[Bereitgestellter Text]
# Erhöhte Sicherheit beim Login



## Ice-Tea (10. Okt 2015)

Hallo zusammen,
erst mal vorab:
Es geht mir bei meiner folgenden Frage nicht um eine Umsetzungshilfe (also Programmierhilfe), sodern vielmehr darum ob es überhaupt Sinnvoll ist und ein erhöhtes Maß an Sicherheit bietet.

Zu der Sachlage:
Derzeit erstelle ich meine Internetseite neu. Umgesetzt wird dies mit einem Glassfish-Server und einer Enterprise-Application um weitere Services, welche derzeit in verschiede Systeme ausgelagert sind, zusammenzuführen.
Das Frontend wird mit JSF umgesetzt, das Backend jedoch wird als App-Client umgesetzt.
Konkret geht es jetzt um folgendes:
Vor dem Start des App-Clients wird (im App-Client) Benutzer-Name, Email und Password geprüft.
Wärenddessen werden die letzten 3 stellen vom Unix-Timestamp anhaltend aktualisiert und dem Benutzer angezeigt (also ein durchlauf von 000 bis 999). Zeitgeber ist die Uhr des Clients.
Beim klick auf "absenden" wird geprüft ob Benutzername, Email und Passwort übereinstimmen und der Aktuelle Zeitstempel festgehalten. Die letzten 3 Stellen werden mit den Benutzerdaten zum Server übertragen.
Der App-Client startet daraufhin einen Browser, übergibt die Session und zeigt durch eine seperate WAR ein Eingabefeld an, in dem der Benutzer die ihm angezeite 3-stellige Zifferkobination aus dem Client einzugeben hat.
Nach Bestätigung bzw. erneutes senden der Zifferkombination im Browser schließt sich folglich das Browserfenster wieder und der Appclient hat grünes Licht zum "durchstarten"


Nun ist die Frage ob das Sinnvoll ist, einfach nur mehr aufwand macht oder tatsächlichen nutzen in bezug auf Sicherheit hat.
Immerhin dürfte einem Angreifer die Clientseitige Zeitgebung unbekannt sein.
Durch den automatischen Aufruf des Browsers durch den App-Client würde ein angreifer jedoch auch auch an die Ziffernkombination kommen, welche ihm eigentlich vorbehalten werden soll.
Und ein manueller Aufruf fällt wegen der Sessionübergabe schwer.

Macht es überhaupt sinn so vorzugehen?
Das gleiche Konzept, jedoch mit dem zusenden der Ziffernkobination per SMS wäre wohl sinnvoller. Aber mir sind entsprechende Services zum zusenden einer SMS biher nicht wirklich bekannt.

[Gegebenes Material]
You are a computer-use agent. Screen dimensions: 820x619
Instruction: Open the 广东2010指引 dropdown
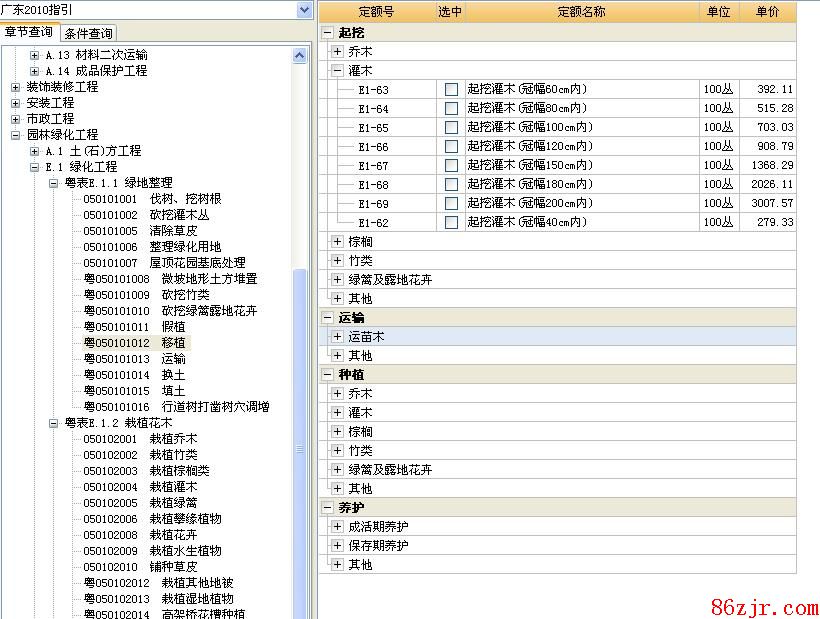(x=304, y=9)
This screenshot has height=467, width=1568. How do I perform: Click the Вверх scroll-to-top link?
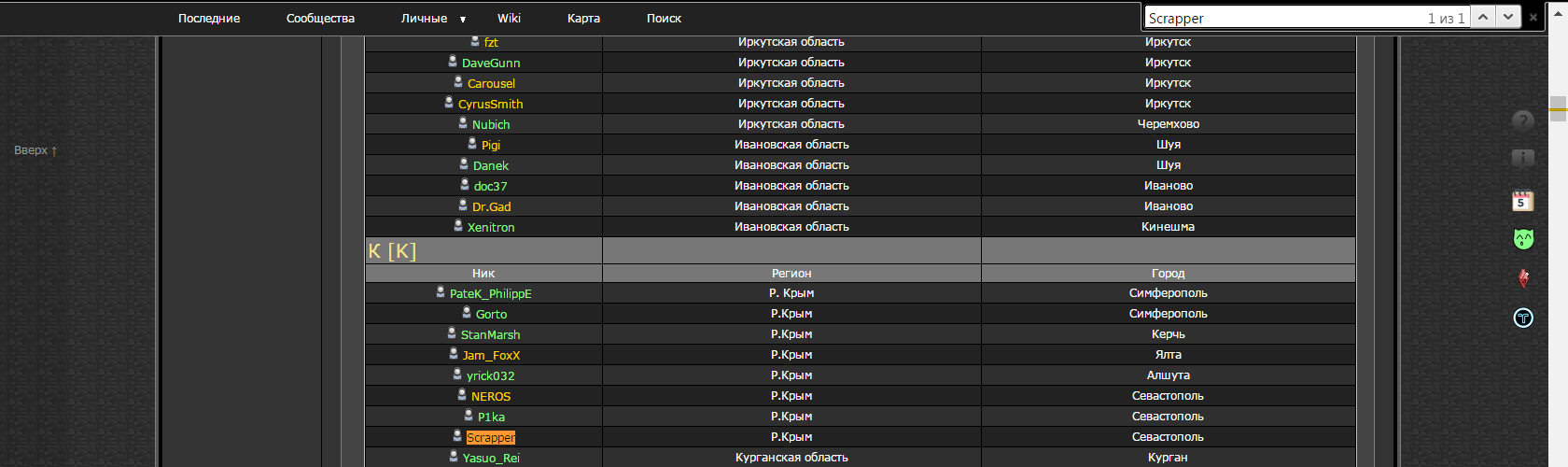[x=35, y=150]
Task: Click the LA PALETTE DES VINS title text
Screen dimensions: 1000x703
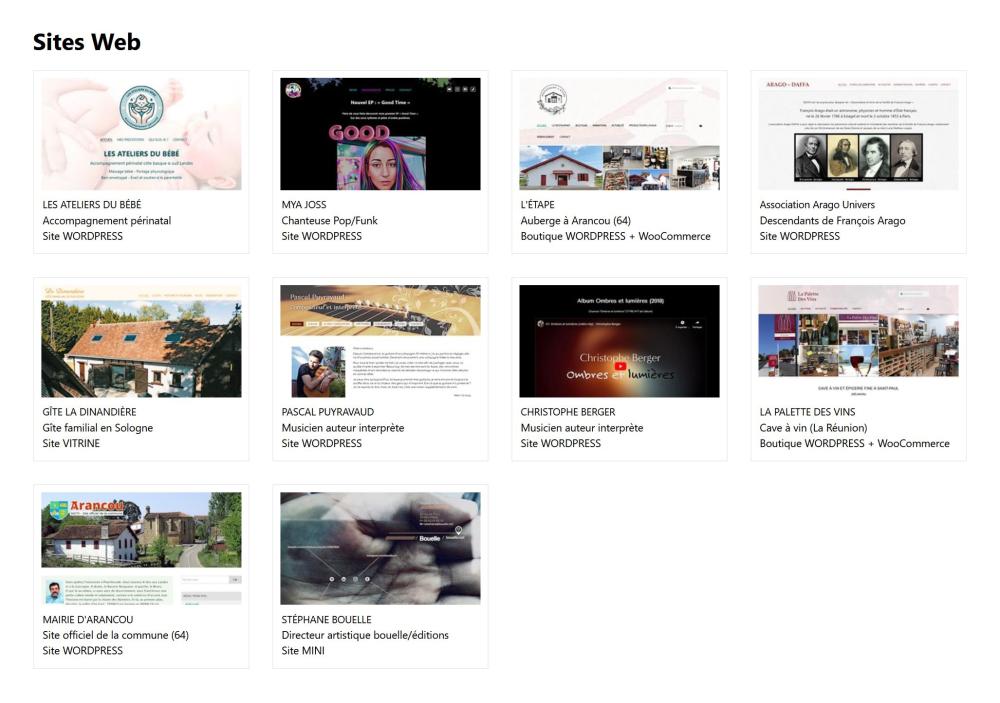Action: 807,412
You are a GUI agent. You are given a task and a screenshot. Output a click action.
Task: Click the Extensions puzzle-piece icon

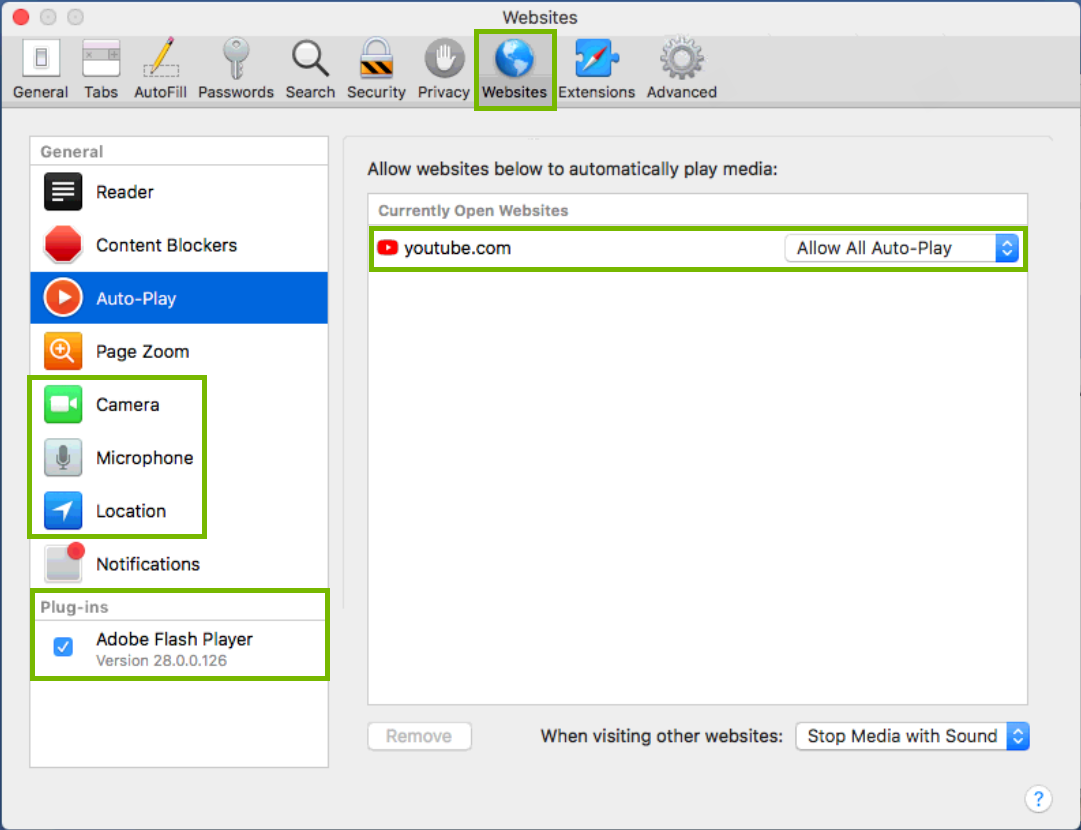pyautogui.click(x=597, y=60)
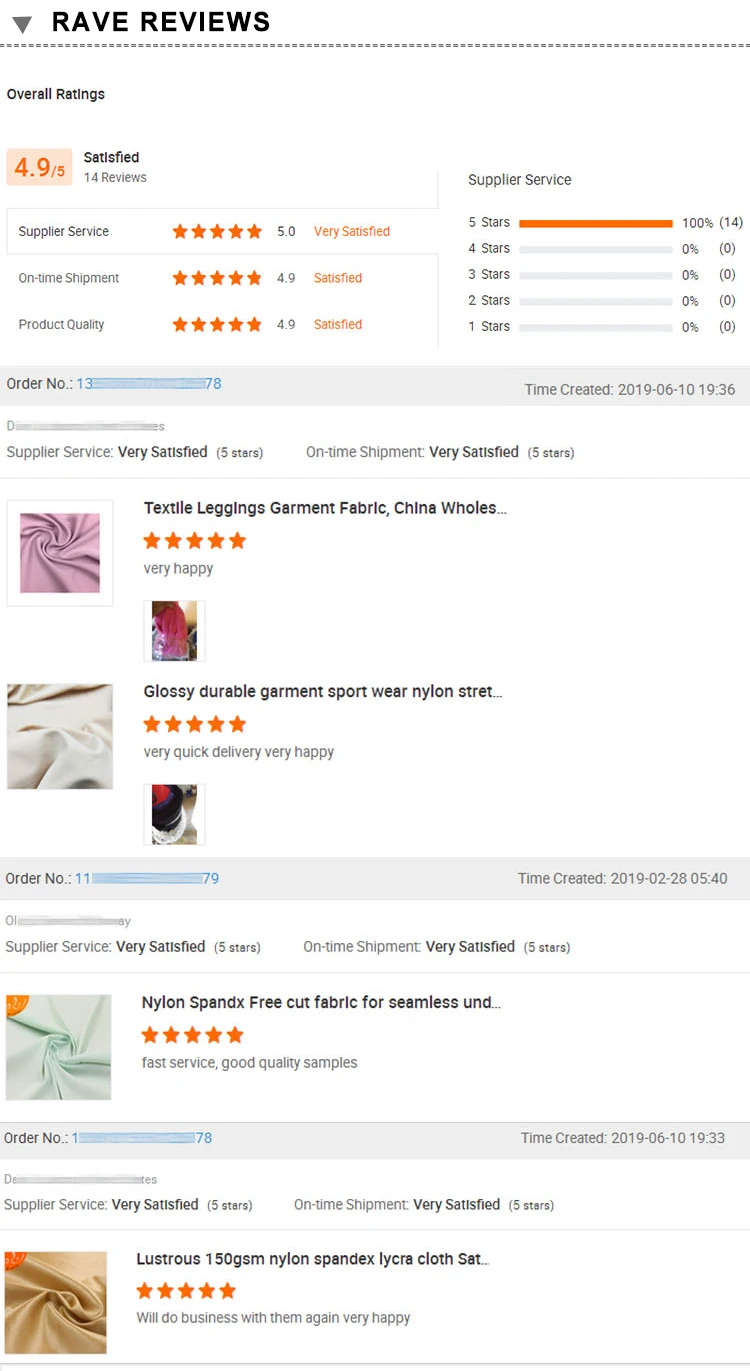Open Textile Leggings Garment Fabric product title
Image resolution: width=750 pixels, height=1371 pixels.
click(x=325, y=508)

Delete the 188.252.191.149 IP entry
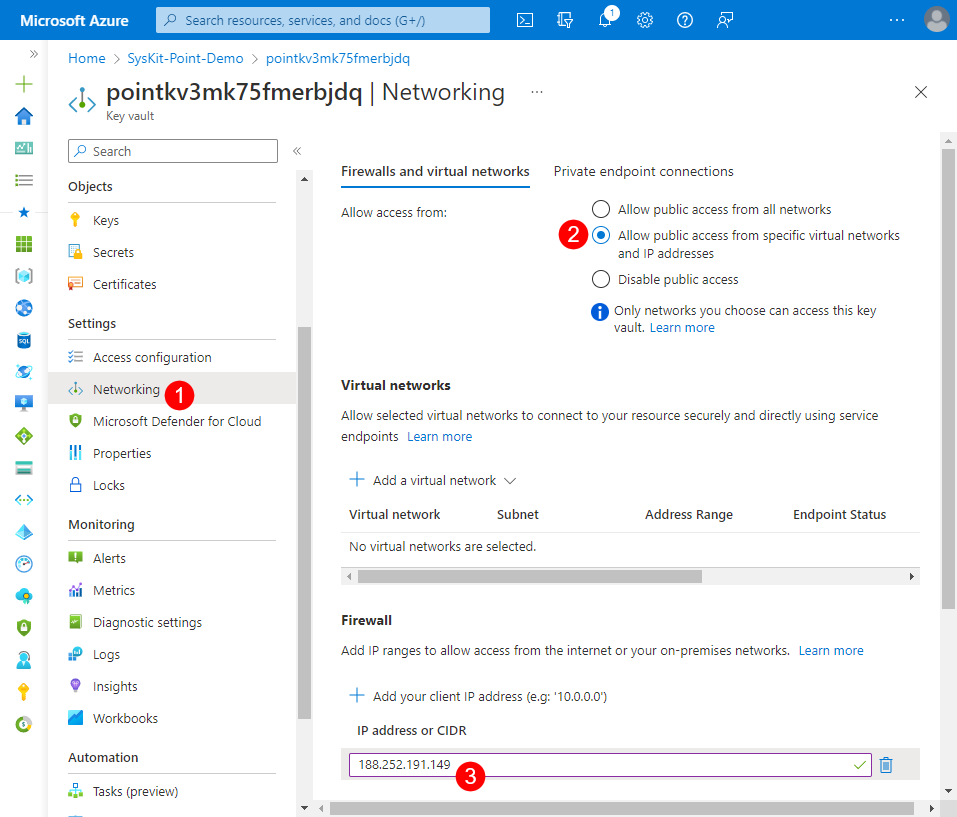click(x=886, y=765)
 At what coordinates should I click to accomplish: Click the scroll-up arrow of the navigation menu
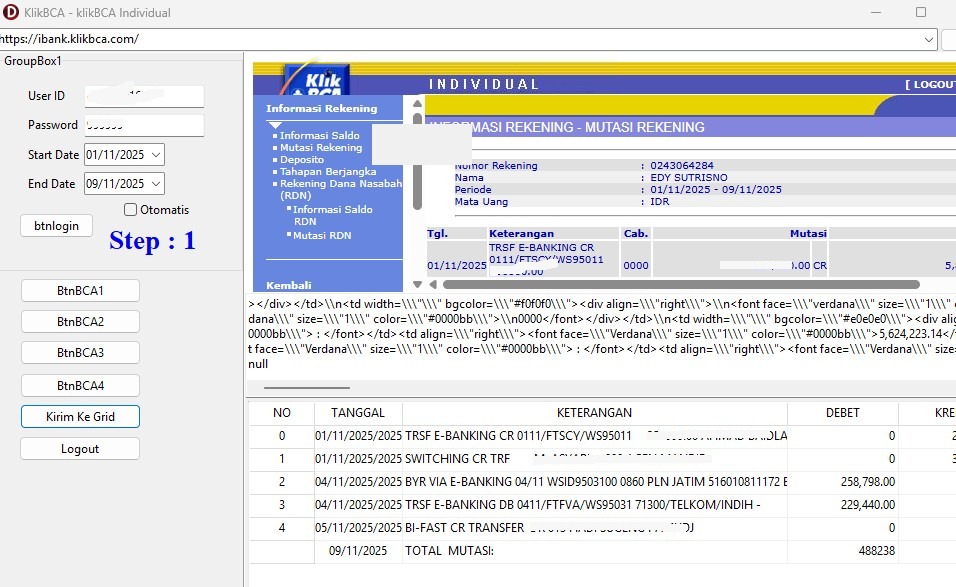pos(418,102)
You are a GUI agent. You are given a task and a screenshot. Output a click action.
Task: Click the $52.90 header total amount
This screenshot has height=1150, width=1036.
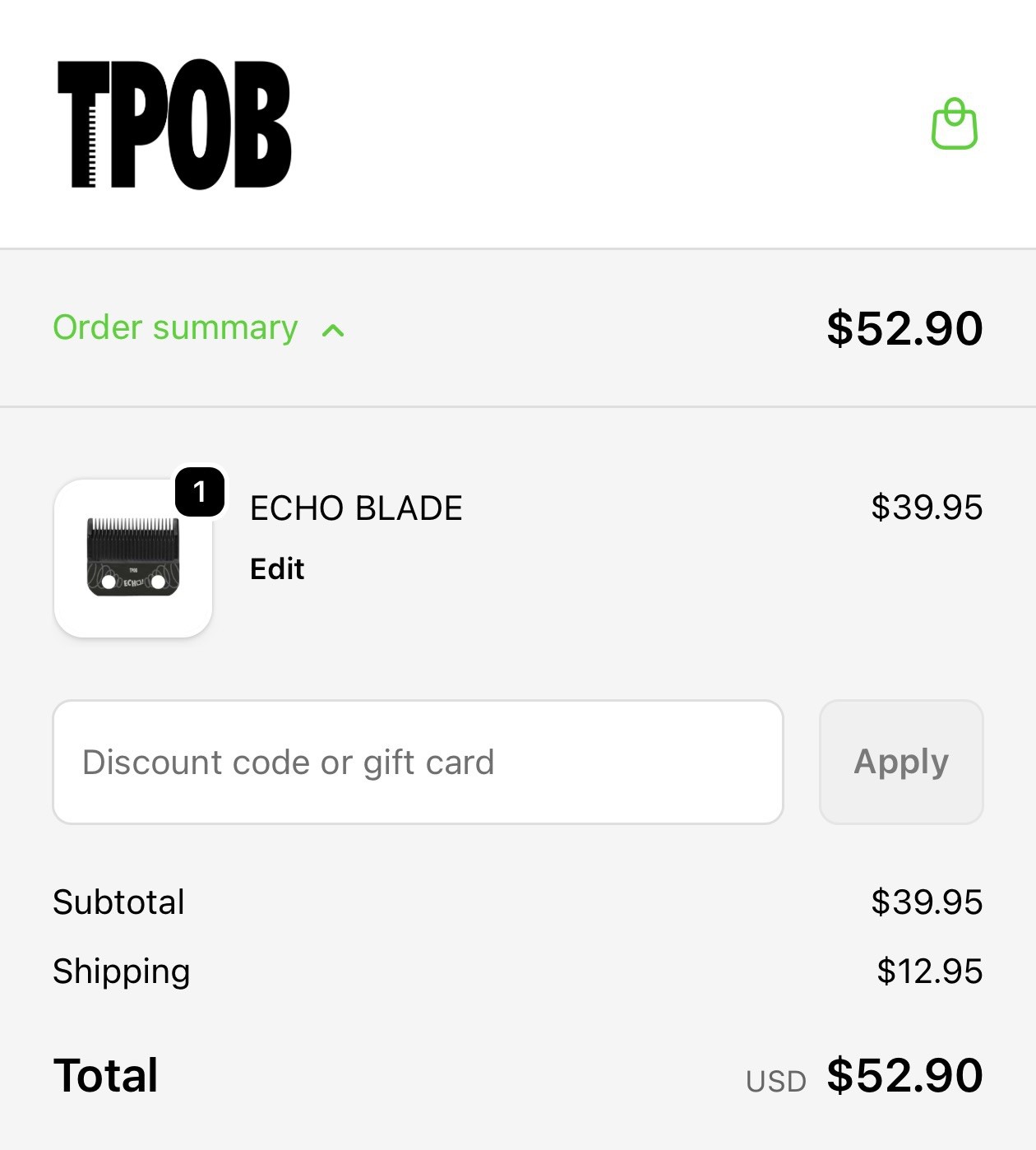click(904, 328)
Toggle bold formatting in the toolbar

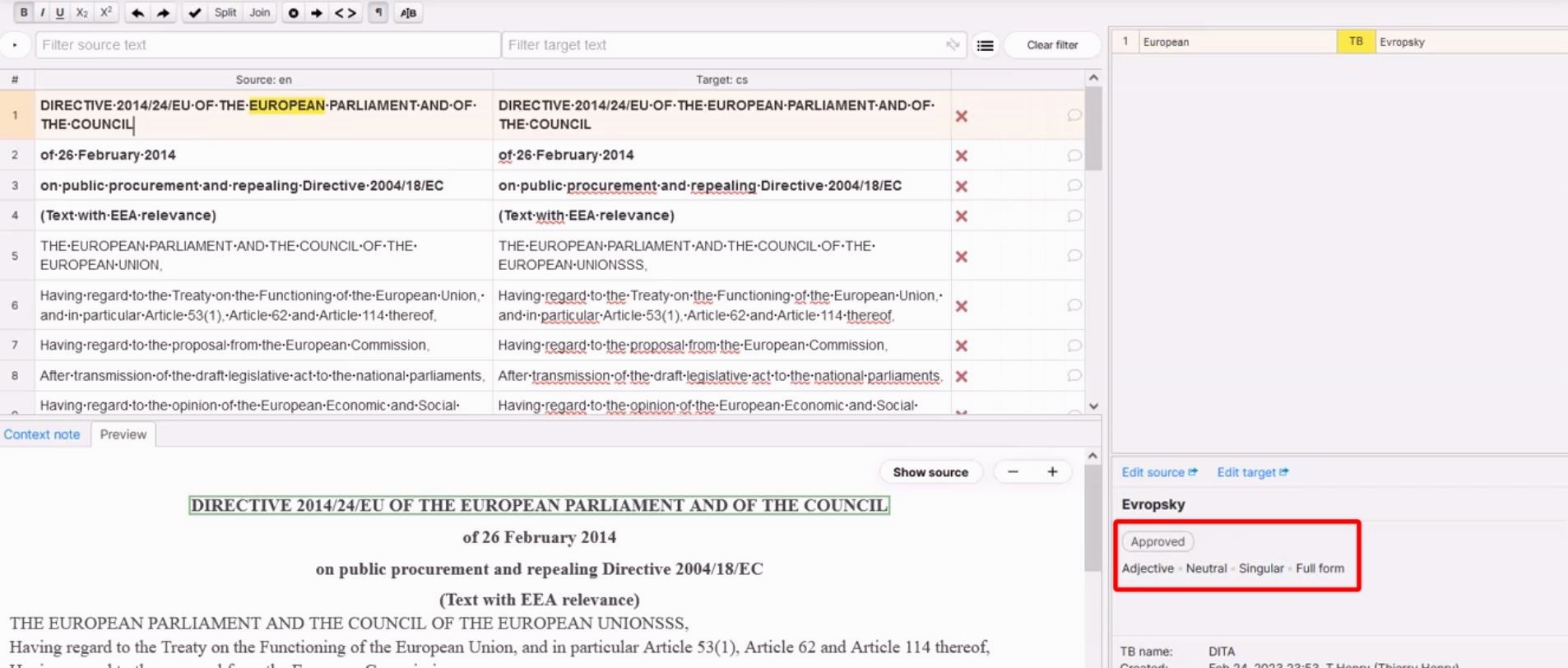tap(24, 12)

[Aufgaben]
1. Welche Uhr dient laut dem Forenbeitrag als Zeitgeber für die fortlaufend angezeigten Ziffern?
2. Bitte führe alle Angaben auf, die laut dem Forenbeitrag vor dem Start des App-Clients geprüft werden.

[Antworten je Aufgabe]
1. Die Uhr des Clients.

2. Benutzer-Name, Email und Password